Stored items:
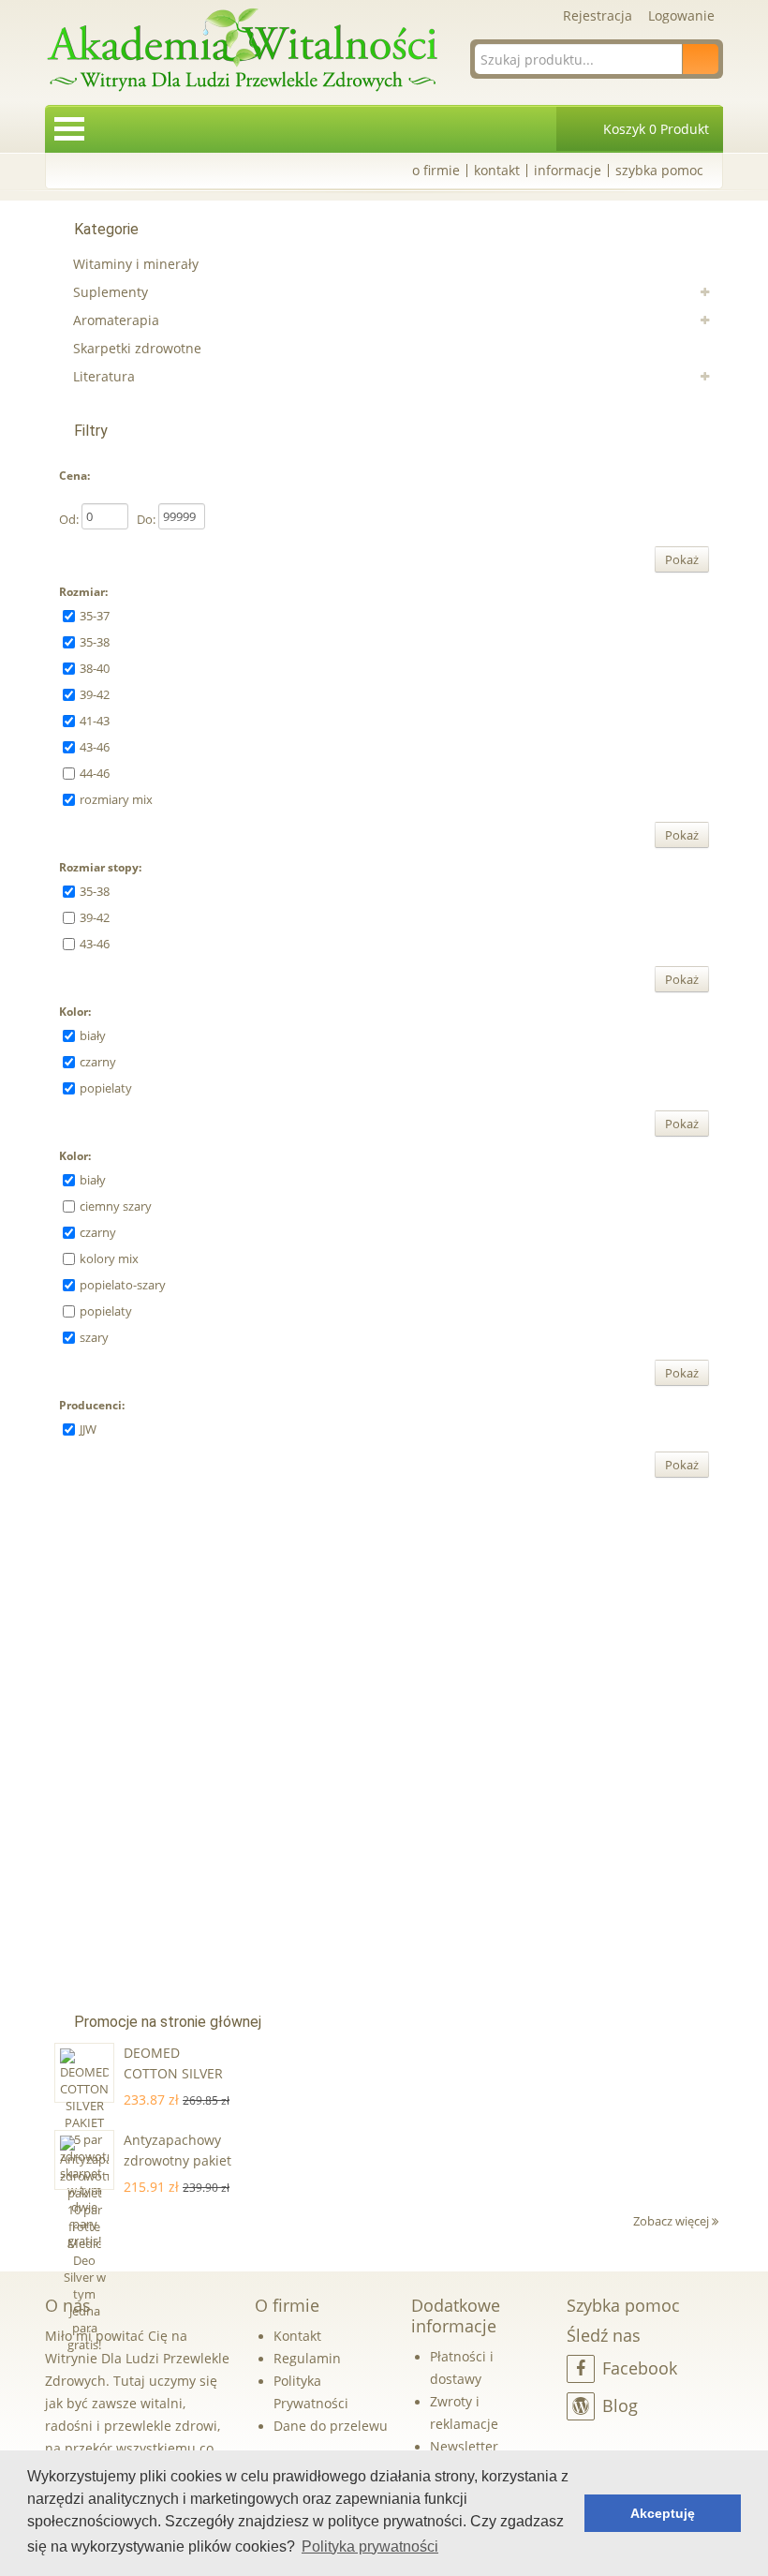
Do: (146, 519)
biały (93, 1035)
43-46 (95, 746)
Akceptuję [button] (662, 2513)
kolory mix (109, 1258)
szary (94, 1337)
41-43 (95, 720)
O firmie (436, 170)
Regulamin (307, 2358)
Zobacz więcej (672, 2220)
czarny (98, 1061)
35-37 (95, 615)
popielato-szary (123, 1284)
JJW (88, 1429)
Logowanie (681, 15)
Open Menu (69, 129)
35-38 (95, 641)
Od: (69, 519)
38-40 (95, 668)
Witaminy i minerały (136, 264)
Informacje (567, 170)
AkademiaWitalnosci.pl (241, 51)
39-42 (95, 694)
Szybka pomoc (659, 170)
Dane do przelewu (330, 2426)
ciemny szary (116, 1206)
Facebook (639, 2368)
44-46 (95, 773)
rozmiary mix (116, 799)
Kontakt (497, 170)
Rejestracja (597, 15)
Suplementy (110, 292)
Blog (620, 2405)
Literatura (104, 376)
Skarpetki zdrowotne (137, 348)
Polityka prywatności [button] (370, 2546)
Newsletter (464, 2446)
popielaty (106, 1088)
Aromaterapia (116, 320)
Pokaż (682, 559)
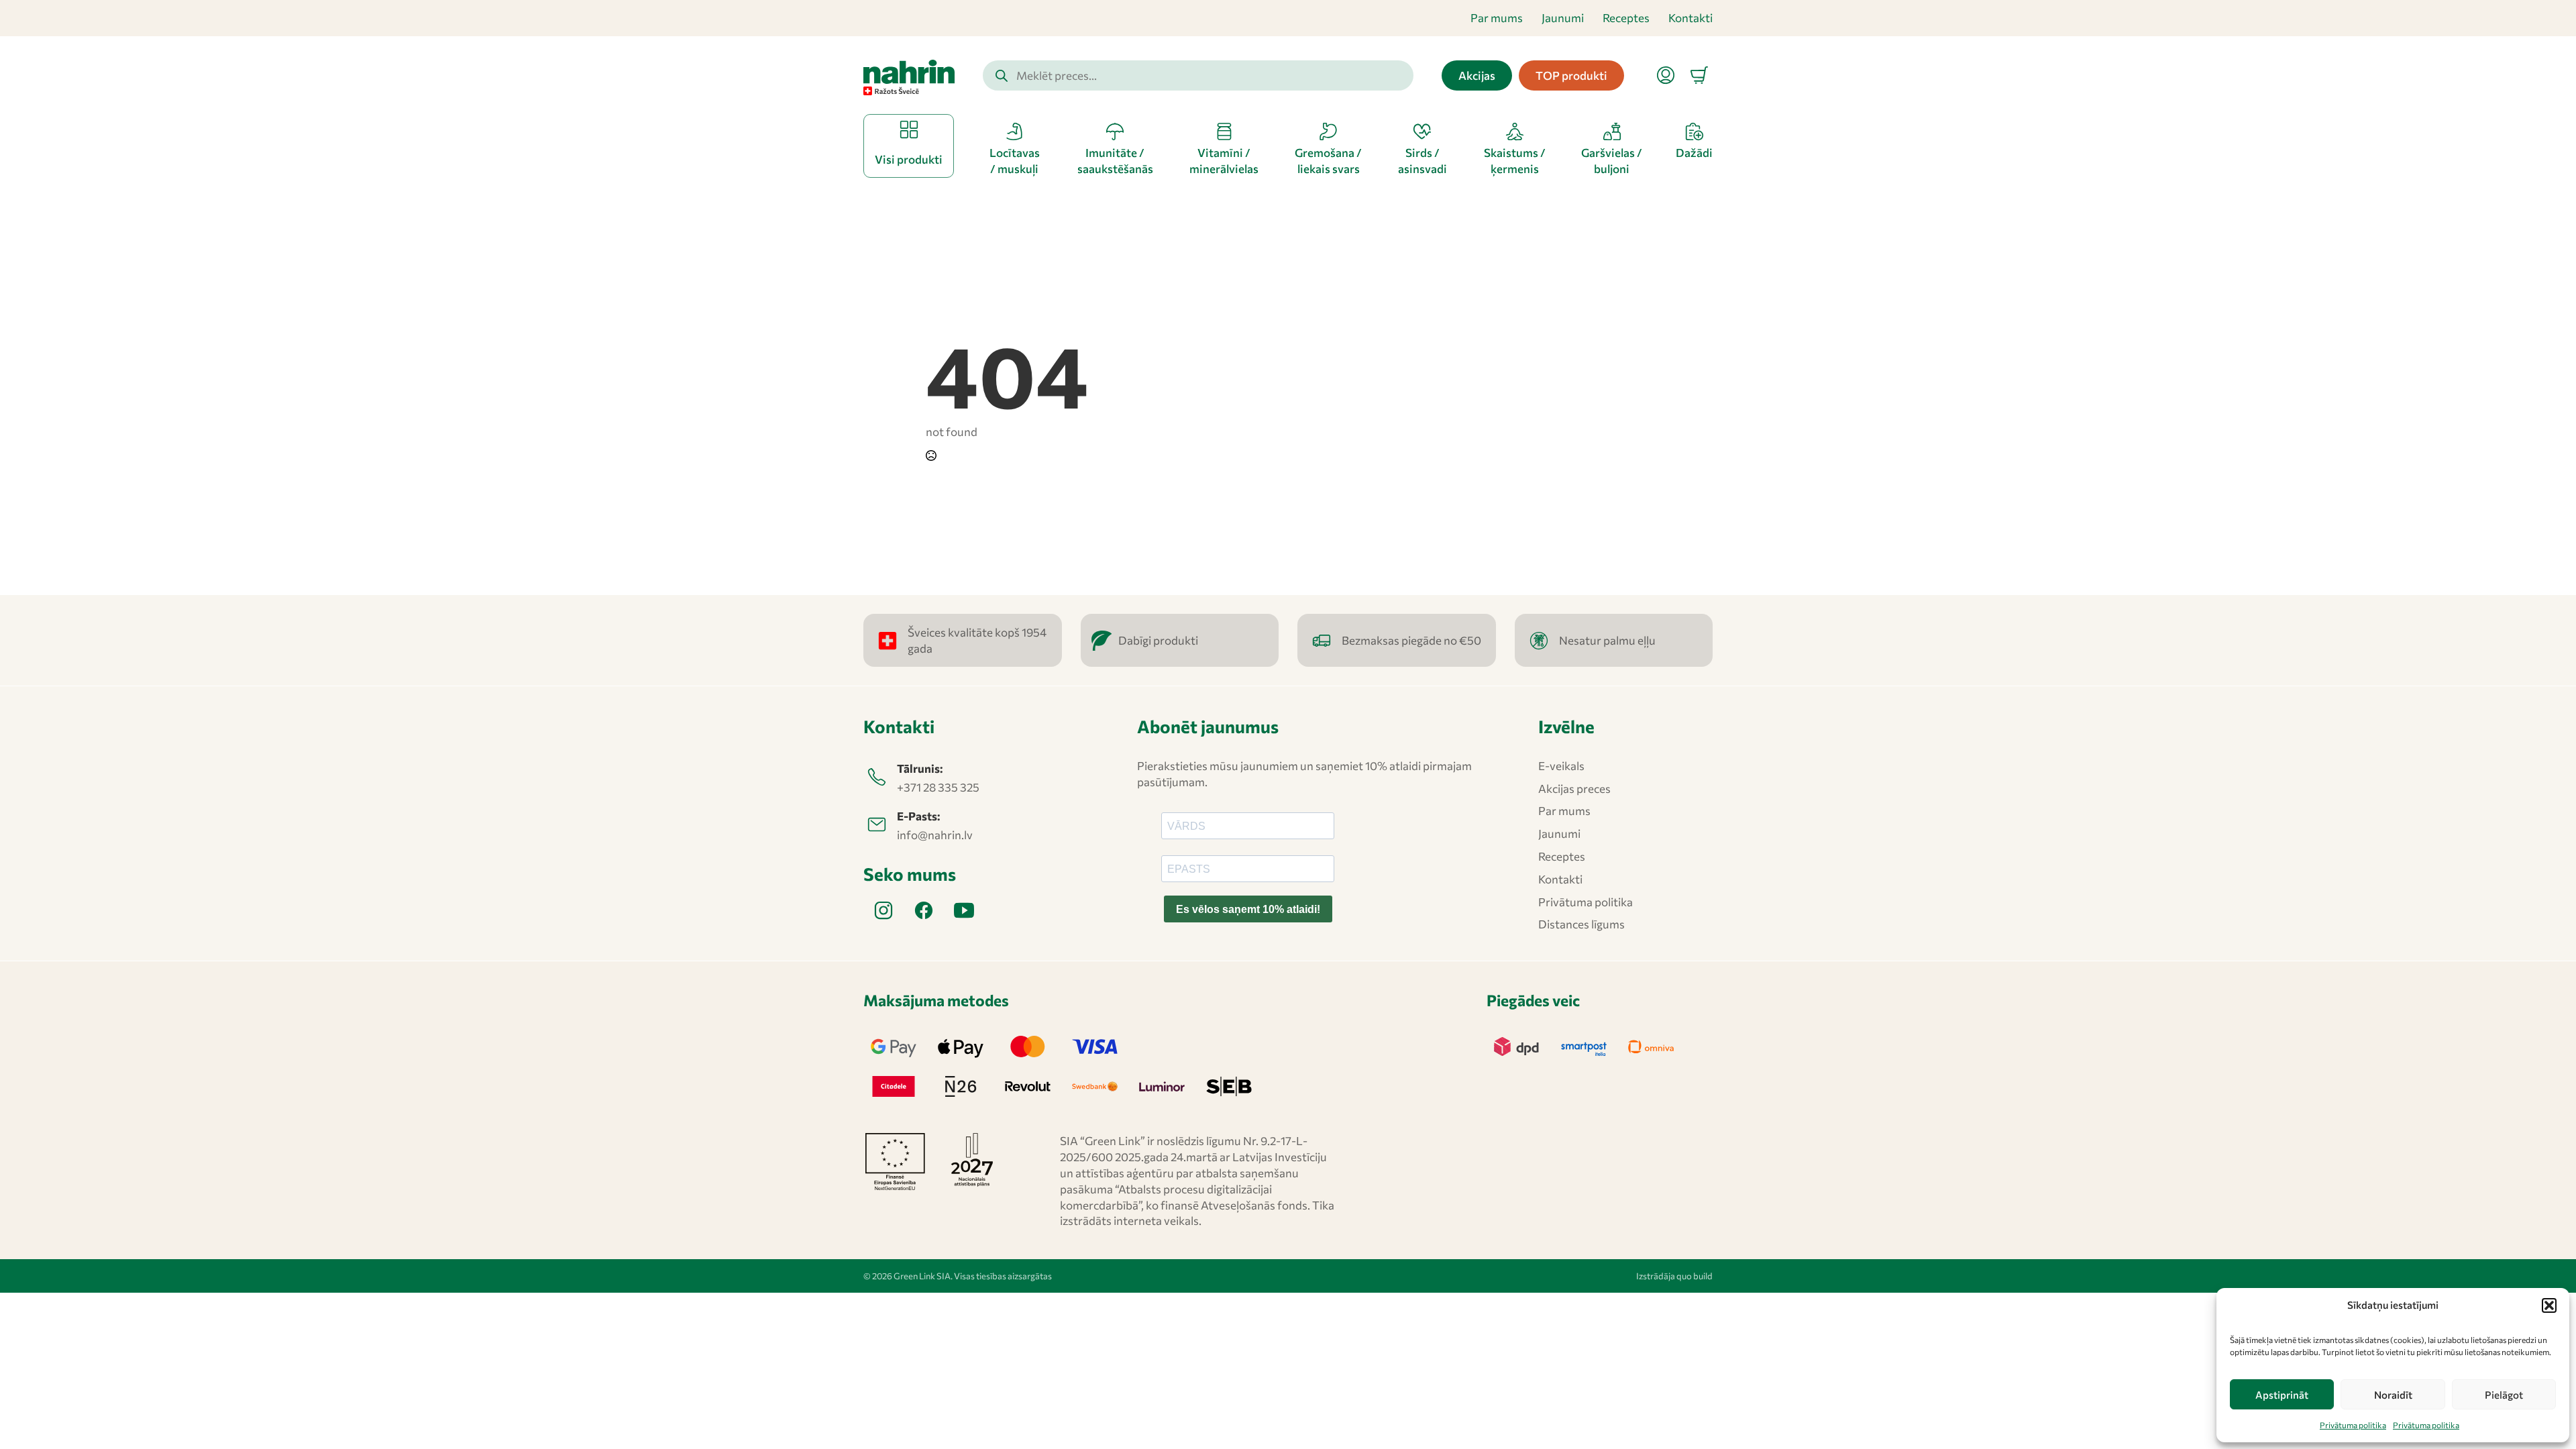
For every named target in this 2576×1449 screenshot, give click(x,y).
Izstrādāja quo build (1674, 1276)
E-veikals (1561, 766)
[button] (2549, 1305)
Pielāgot (2504, 1395)
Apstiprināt (2281, 1395)
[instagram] (883, 910)
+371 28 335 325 (938, 787)
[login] (1665, 75)
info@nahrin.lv (935, 835)
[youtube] (964, 910)
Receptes (1626, 18)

TASK ITEM
Scanning the data above, copy out every line where "button" is found.

TASK SOLUTION
Akceptuję [button] (662, 2513)
Polityka prywatności [button] (370, 2546)
[button] (2549, 1305)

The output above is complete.